◆ Set problem
Return each line of the data below that contains the string "pixels", matching its capitalization exactly.

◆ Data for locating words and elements
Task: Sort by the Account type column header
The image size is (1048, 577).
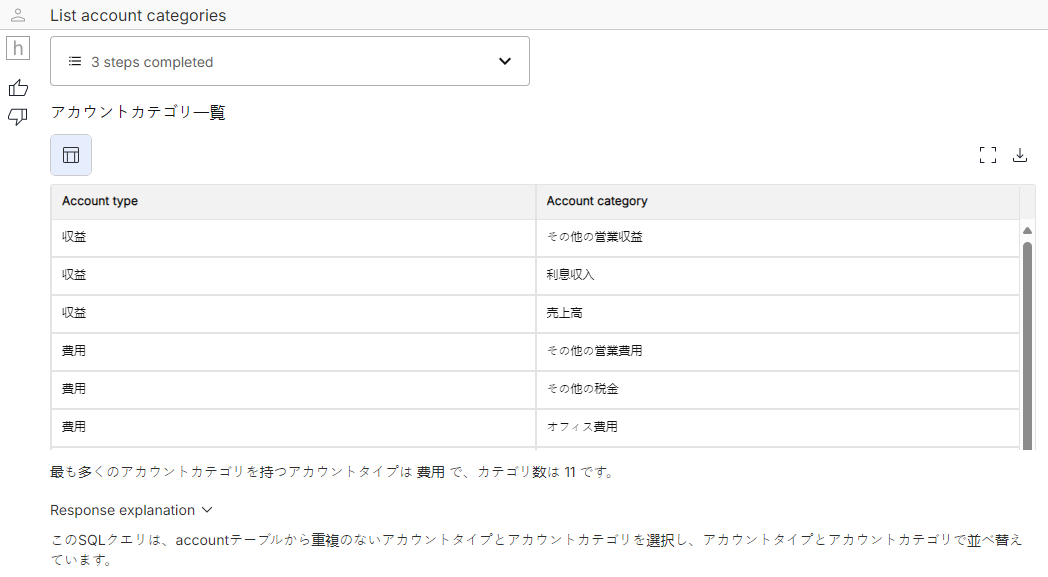Action: pyautogui.click(x=99, y=201)
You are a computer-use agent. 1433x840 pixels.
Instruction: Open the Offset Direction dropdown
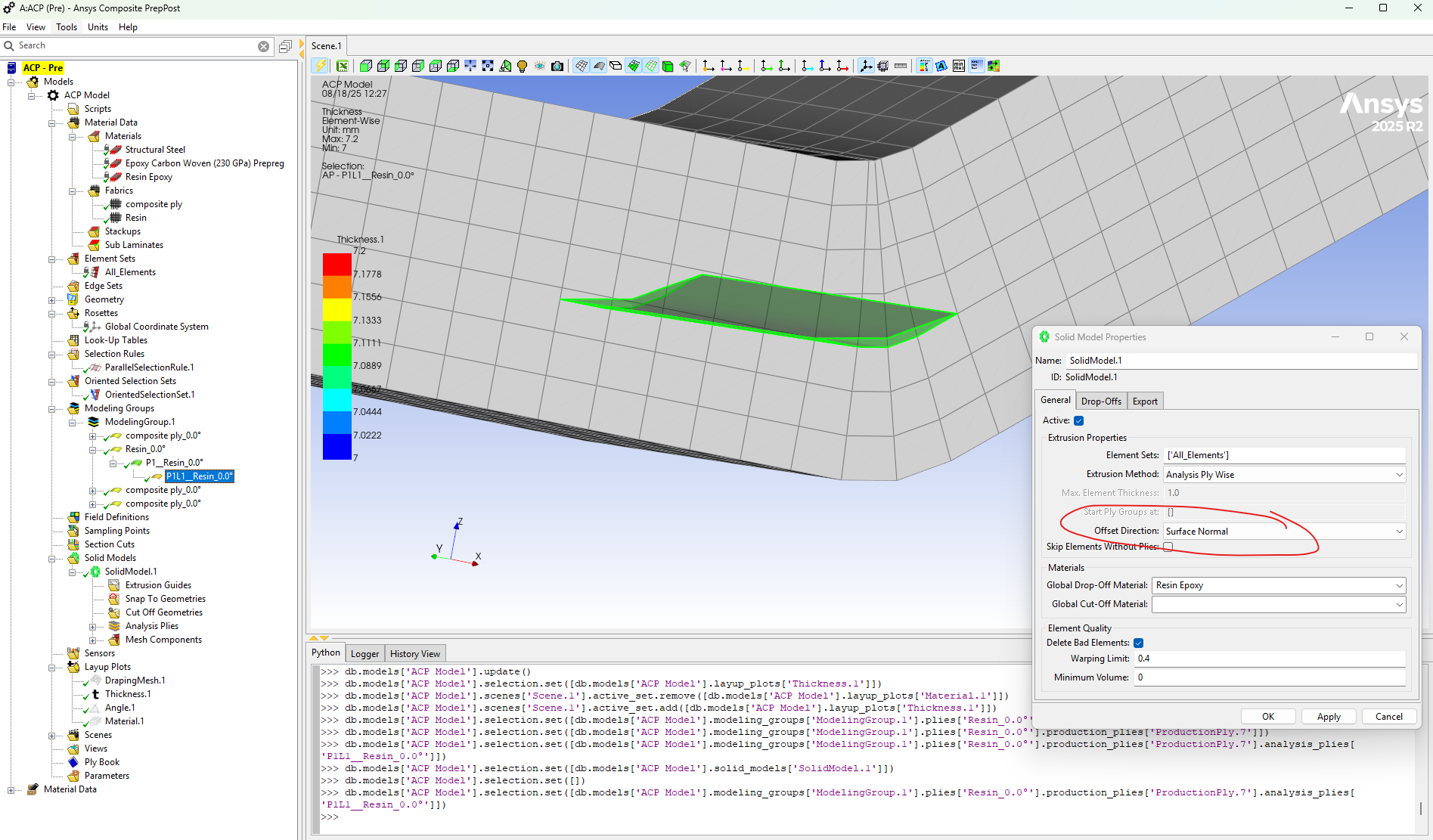(x=1284, y=531)
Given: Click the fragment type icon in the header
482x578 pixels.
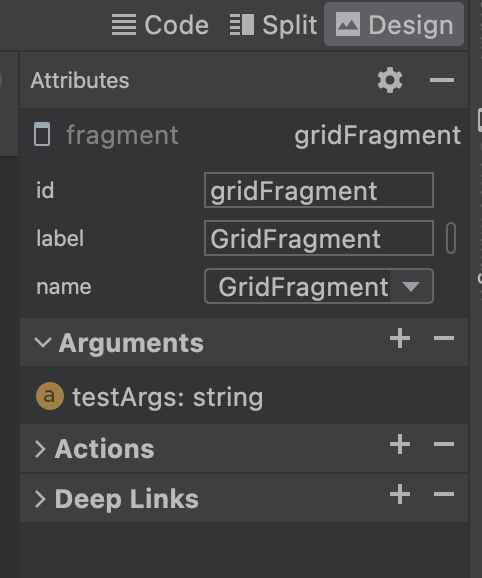Looking at the screenshot, I should (x=42, y=135).
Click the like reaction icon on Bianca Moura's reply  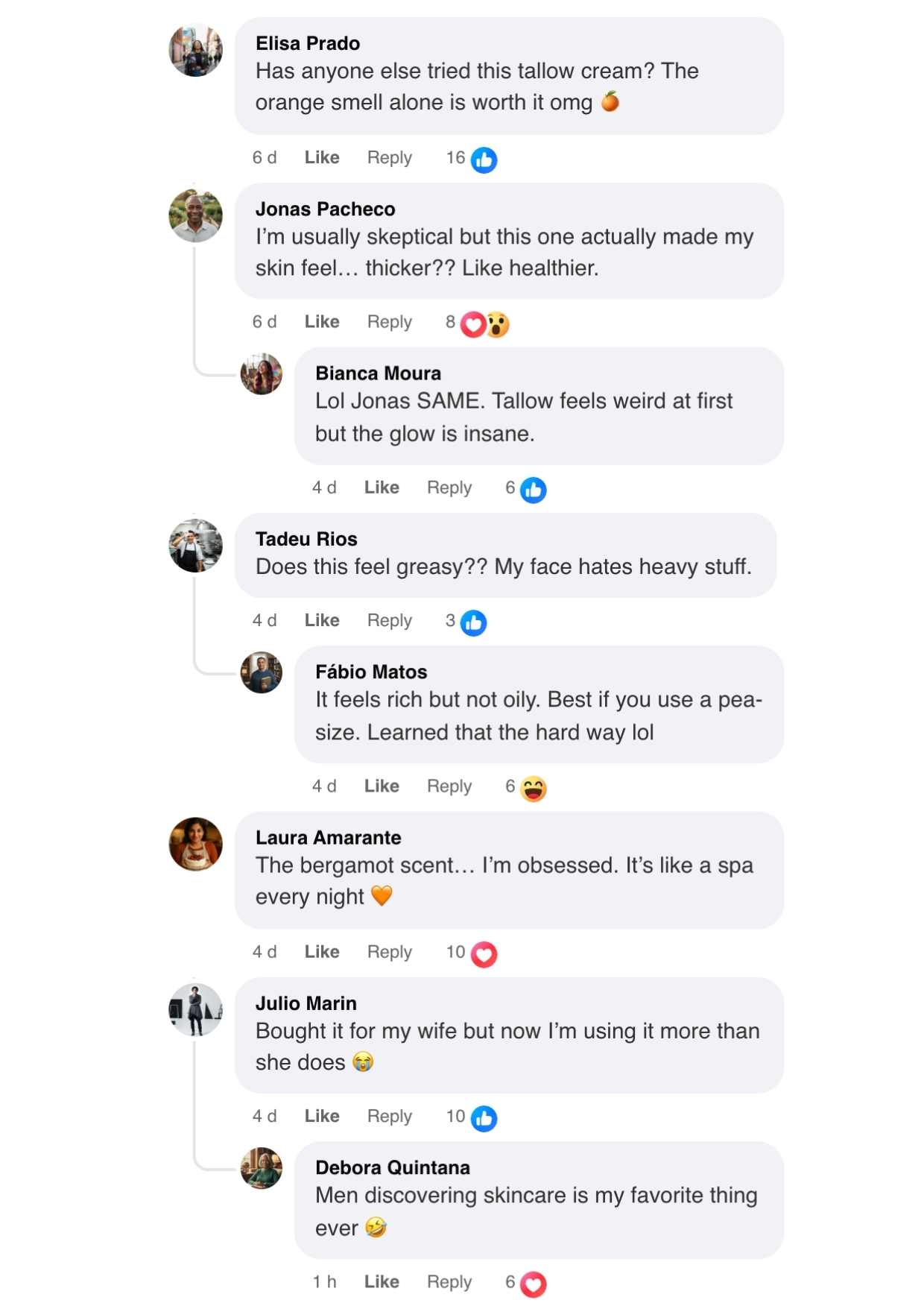pyautogui.click(x=533, y=490)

◆ The response
You are a computer-use agent. 1433x840 pixels.
482x578 pixels.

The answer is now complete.